ScenePilot: Controllable Boundary-Driven Critical Scenario Generation for Autonomous Driving
Autonomous vehicles (AVs) are often tested using simulation, but generating scenarios that are both challenging and realistic remains a significant hurdle. Many existing methods create "adversarial" scenarios by forcing other vehicles to cause crashes, but these often result in physically impossible situations that don't actually help improve the AV's real-world performance. ScenePilot addresses this by focusing on the "boundary band"—a specific set of scenarios that are physically possible to solve but still difficult enough to cause the AV to fail. By targeting this gap, the framework helps developers identify and fix genuine weaknesses in their autonomy stacks.

The Problem with Current Testing

Most current simulation tools fall into two traps.
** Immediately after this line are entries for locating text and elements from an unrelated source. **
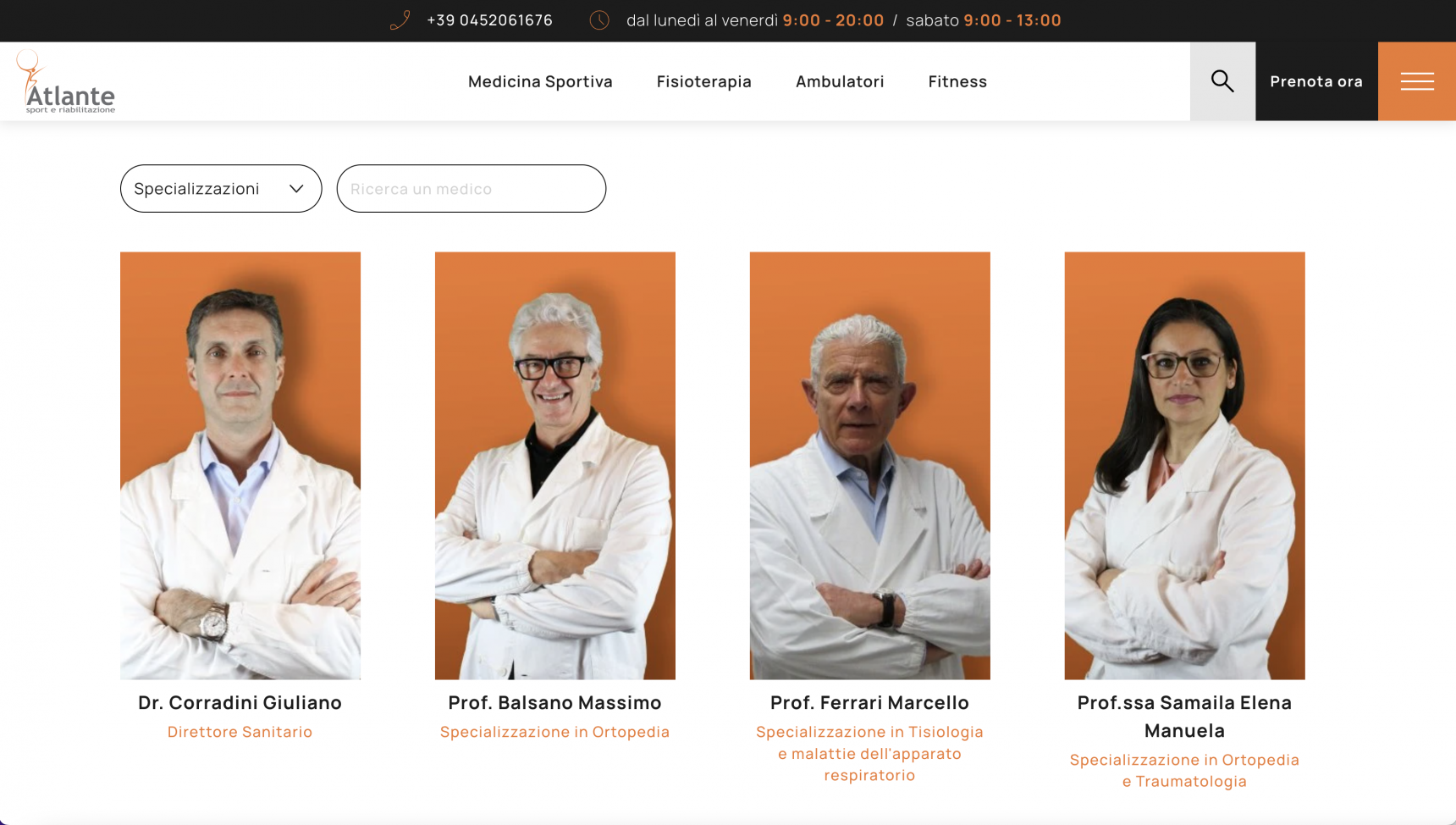Click the Dr. Corradini Giuliano name link
Image resolution: width=1456 pixels, height=825 pixels.
[x=240, y=703]
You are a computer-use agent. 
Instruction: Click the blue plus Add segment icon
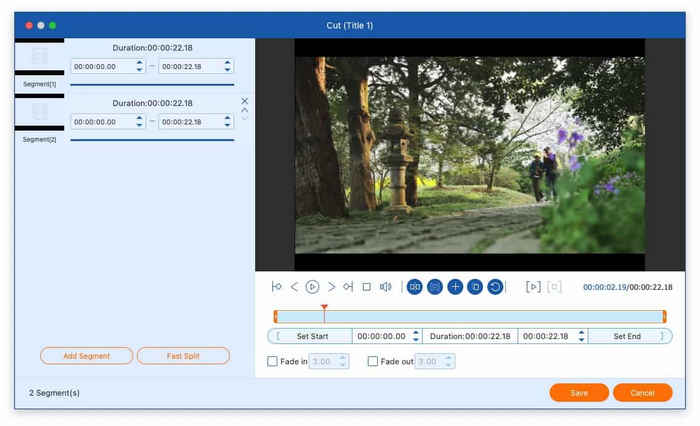point(455,287)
First, some methods ignore the laws of physics, creating "crashes" that no driver—human or machine—could have avoided. These scenarios are visually dramatic but offer little diagnostic value. Second, other methods focus too heavily on the AV’s own limitations, creating scenarios that are only difficult because the AV's specific software is weak, rather than because the situation itself is inherently challenging. ScenePilot aims to bridge these two by separating physical reality from software capability, ensuring that the scenarios generated are both fair and informative.

How ScenePilot Works

ScenePilot uses a two-part scoring system to guide the generation of test scenarios:

  • Physical Feasibility ($\sigma$): This score is based on the Responsibility-Sensitive Safety (RSS) model. It calculates whether a collision is truly unavoidable given the laws of motion. If a scenario is physically solvable, the system keeps it in the "boundary band." * AV Risk ($\Phi$): This is an online-learned predictor that estimates how likely the AV is to fail in a given situation.
    By combining these, the framework uses reinforcement learning to push the simulation toward scenarios that are high-risk for the AV but still physically possible. It also uses "feasibility-aware shielding," which acts as a safety guardrail to prevent the simulation from drifting into physically impossible, nonsensical crashes.

Key Results

When tested on the SafeBench platform, ScenePilot demonstrated a significant improvement in stress-testing autonomous systems. It produced a higher rate of collisions—specifically, 6.2 percentage points higher than previous methods—while ensuring that these collisions were physically valid. Furthermore, when the researchers used these "boundary-band" scenarios to fine-tune their AV models, they observed a consistent reduction in crash rates in subsequent tests. This suggests that training on these specific, challenging, yet solvable scenarios is an effective way to make autonomous driving systems more robust.

What to Keep in Mind

The effectiveness of ScenePilot relies on its ability to distinguish between a failure caused by the environment and a failure caused by the AV's software. By focusing on the "boundary band," the framework provides a more nuanced way to evaluate safety. However, it is important to note that this approach is designed to complement existing safety testing rather than replace it. The framework is specifically tuned to find the limits of an autonomy stack, making it a powerful tool for developers looking to move beyond simple, passive driving logs and into active, targeted stress testing.